One way of solving the n-to-n problem is to use a VDFS as opposed to exposing APIs. Reduces a lot of overhead in

  • Work: needing to solve similar problems around storage
  • Data storage: ETL (extract, transform, load) pipelines

For the benefits and values the VDFS provides, we can make the analogy to IP. The IP layer is the narrow waist that enables the higher layer to innovate without worrying about the lower IP layer, and vice-versa. In the meantime, the virtual file system is an abstraction layer on top of a concrete file system implementation, and it allows applications to be able to access different types of concrete file systems in a uniform way.

Performance

While caching can dramatically improve read performance, unfortunately, it does not help much with write performance. This is because highly parallel systems need to provide fault-tolerance, and the way they achieve it is by replicating the data written across nodes.

Interesting to note: in big data processing, the same operation is repeatedly applied on massive data. Therefore, replicating programs is much less expensive than replicating data in many cases

CRDT (ElmerFS)

Source

The design of ElmerFS leverages the properties of CRDTs to ensure that concurrent operations on different replicas always converge to a correct state while preserving the semantics of a traditional POSIX file system

Challenges

  1. Unique identifiers: Any operation that creates inodes needs to generate 2 a unique identifier. Without coordination among replicas, generated ids might conflict.
  2. Named links: Operations that create or move objects (files or directories) may result in conflicts in which concurrent operations on different replicas create objects with the same name in the same directory.
  3. Cycles: Concurrent move operations without coordination may violate the file system invariant. For example, merging an operation that moves a directory A into a directory B with a concurrent operation that moves B into A can result in a cycle.
  4. Divergent renames: The rename operation is semantically a move operation, it move a link from one folder to another. When two concurrent renames move the same link to two different places, if both rename are ultimately accepted, a additional link of the inode will be created.
  5. Permissions changes: Updating permission from a replica may take some time to be enforced in other replicas. Merging an operation that removes a Bob’s permission to write to file with a concurrent operation in which Bob writes to that file will result in a different outcome depending on the order in which operations are applied.

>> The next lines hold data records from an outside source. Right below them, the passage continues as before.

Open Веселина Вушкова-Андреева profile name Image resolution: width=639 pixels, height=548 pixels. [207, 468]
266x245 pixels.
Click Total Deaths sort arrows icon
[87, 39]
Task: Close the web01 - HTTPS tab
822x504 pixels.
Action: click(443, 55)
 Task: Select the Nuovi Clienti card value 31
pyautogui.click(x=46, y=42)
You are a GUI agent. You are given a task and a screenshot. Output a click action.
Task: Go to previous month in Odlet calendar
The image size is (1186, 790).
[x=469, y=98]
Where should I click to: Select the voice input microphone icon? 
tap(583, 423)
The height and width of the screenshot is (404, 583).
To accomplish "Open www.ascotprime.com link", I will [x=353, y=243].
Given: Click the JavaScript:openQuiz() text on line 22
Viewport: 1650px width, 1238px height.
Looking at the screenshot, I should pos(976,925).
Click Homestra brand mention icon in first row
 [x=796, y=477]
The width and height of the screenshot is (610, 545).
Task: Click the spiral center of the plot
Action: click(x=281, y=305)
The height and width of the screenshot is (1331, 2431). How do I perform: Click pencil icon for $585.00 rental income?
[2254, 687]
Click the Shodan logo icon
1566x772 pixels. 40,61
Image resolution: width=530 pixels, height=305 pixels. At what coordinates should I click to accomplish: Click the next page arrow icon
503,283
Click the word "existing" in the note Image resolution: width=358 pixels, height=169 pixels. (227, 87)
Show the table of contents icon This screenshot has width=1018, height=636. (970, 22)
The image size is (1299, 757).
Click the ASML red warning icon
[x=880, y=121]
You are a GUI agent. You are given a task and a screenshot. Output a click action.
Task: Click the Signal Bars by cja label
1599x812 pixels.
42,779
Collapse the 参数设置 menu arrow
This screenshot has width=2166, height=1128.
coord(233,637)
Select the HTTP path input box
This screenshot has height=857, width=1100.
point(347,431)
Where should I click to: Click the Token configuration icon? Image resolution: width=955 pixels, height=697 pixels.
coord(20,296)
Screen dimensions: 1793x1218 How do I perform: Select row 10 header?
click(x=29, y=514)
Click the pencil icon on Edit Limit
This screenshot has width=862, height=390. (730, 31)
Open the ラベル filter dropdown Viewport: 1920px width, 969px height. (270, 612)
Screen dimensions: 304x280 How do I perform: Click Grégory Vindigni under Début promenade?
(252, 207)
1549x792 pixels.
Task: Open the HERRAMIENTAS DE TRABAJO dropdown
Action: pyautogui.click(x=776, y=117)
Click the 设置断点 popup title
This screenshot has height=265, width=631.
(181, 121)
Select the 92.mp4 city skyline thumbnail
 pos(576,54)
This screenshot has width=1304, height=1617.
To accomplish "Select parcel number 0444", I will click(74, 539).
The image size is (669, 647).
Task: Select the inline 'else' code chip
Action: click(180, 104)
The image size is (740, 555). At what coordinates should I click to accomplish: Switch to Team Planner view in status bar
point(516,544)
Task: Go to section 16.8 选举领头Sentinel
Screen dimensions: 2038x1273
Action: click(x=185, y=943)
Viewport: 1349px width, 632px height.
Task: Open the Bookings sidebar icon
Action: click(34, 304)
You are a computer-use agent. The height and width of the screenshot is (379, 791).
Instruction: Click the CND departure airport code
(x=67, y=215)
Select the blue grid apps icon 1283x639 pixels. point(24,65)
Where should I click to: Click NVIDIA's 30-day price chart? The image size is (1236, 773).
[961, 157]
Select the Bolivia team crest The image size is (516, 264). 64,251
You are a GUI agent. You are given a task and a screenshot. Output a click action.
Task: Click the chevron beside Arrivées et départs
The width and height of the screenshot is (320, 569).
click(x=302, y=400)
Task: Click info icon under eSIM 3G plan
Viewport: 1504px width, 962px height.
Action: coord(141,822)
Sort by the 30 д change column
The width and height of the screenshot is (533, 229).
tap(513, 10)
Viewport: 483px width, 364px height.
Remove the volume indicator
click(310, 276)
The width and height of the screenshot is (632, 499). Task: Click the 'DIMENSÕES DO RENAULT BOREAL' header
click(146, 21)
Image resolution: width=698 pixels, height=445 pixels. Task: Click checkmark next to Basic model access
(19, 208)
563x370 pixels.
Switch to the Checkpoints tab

The four main entities are inode objects, symbolic links, blocks and directories. We represent a file as a collection of fixed-size blocks. Each block is represented using a LWWR.

Note: Further work needs to be done for allowing file content to diverge without loss of data or to use a CRDT that would be appropriate for a given file format. This means this is not ideal for collaborative text editing for example

It is based on the FUSE protocol, a user-space protocol used to implement file systems. The interface layer receives a FUSE request, calls the corresponding operation in the translation layer, and creates the appropriate response.

The translation layer is responsible for translating FUSE requests to CRDT operations.